*Exercise objective*:
The result should be a verbatim copy of the whole listing.

★ ★ ★ ★ ★ ★ ★

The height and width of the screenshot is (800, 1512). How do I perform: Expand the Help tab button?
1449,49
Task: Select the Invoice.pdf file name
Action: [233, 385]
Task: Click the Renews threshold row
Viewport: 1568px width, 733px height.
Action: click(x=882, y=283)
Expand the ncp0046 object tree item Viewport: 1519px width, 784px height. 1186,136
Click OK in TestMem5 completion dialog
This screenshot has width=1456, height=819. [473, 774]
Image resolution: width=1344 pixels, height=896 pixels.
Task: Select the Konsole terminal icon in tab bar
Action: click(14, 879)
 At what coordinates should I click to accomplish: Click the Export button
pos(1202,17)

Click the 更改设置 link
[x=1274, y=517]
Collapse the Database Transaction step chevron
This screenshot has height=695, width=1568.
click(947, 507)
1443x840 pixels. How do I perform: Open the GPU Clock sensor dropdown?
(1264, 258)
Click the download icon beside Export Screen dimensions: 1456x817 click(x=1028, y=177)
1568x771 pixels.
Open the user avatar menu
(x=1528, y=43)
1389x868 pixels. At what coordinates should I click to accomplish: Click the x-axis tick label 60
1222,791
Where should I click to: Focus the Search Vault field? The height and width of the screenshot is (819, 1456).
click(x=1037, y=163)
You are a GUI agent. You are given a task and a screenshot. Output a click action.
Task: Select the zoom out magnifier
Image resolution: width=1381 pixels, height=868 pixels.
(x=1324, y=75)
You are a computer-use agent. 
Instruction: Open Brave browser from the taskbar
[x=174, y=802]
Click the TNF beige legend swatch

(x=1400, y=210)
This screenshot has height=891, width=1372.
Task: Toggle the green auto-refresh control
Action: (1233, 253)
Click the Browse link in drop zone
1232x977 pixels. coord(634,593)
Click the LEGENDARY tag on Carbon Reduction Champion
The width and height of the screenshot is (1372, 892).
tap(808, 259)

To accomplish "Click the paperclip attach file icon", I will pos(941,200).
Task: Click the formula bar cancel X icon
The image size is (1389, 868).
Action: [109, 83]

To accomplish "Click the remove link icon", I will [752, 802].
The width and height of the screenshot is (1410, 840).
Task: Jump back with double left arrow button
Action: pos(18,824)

★ ★ ★ ★ ★ ★ ★

*Output for this task*:
The height and width of the screenshot is (800, 1512). How do I perform: Expand the Help tab button?
1449,49
Task: Select the Invoice.pdf file name
Action: [233, 385]
Task: Click the Renews threshold row
Viewport: 1568px width, 733px height.
Action: click(x=882, y=283)
Expand the ncp0046 object tree item Viewport: 1519px width, 784px height. 1186,136
Click OK in TestMem5 completion dialog
This screenshot has width=1456, height=819. [473, 774]
Image resolution: width=1344 pixels, height=896 pixels.
Task: Select the Konsole terminal icon in tab bar
Action: click(14, 879)
 At what coordinates should I click to accomplish: Click the Export button
pos(1202,17)

Click the 更改设置 link
[x=1274, y=517]
Collapse the Database Transaction step chevron
This screenshot has height=695, width=1568.
click(947, 507)
1443x840 pixels. How do I perform: Open the GPU Clock sensor dropdown?
(1264, 258)
Click the download icon beside Export Screen dimensions: 1456x817 click(x=1028, y=177)
1568x771 pixels.
Open the user avatar menu
(x=1528, y=43)
1389x868 pixels. At what coordinates should I click to accomplish: Click the x-axis tick label 60
1222,791
Where should I click to: Focus the Search Vault field? The height and width of the screenshot is (819, 1456).
click(x=1037, y=163)
You are a GUI agent. You are given a task and a screenshot. Output a click action.
Task: Select the zoom out magnifier
Image resolution: width=1381 pixels, height=868 pixels.
(x=1324, y=75)
You are a computer-use agent. 
Instruction: Open Brave browser from the taskbar
[x=174, y=802]
Click the TNF beige legend swatch

(x=1400, y=210)
This screenshot has height=891, width=1372.
Task: Toggle the green auto-refresh control
Action: (1233, 253)
Click the Browse link in drop zone
1232x977 pixels. coord(634,593)
Click the LEGENDARY tag on Carbon Reduction Champion
The width and height of the screenshot is (1372, 892).
tap(808, 259)

To accomplish "Click the paperclip attach file icon", I will pos(941,200).
Task: Click the formula bar cancel X icon
The image size is (1389, 868).
Action: [109, 83]

To accomplish "Click the remove link icon", I will [752, 802].
The width and height of the screenshot is (1410, 840).
Task: Jump back with double left arrow button
Action: pos(18,824)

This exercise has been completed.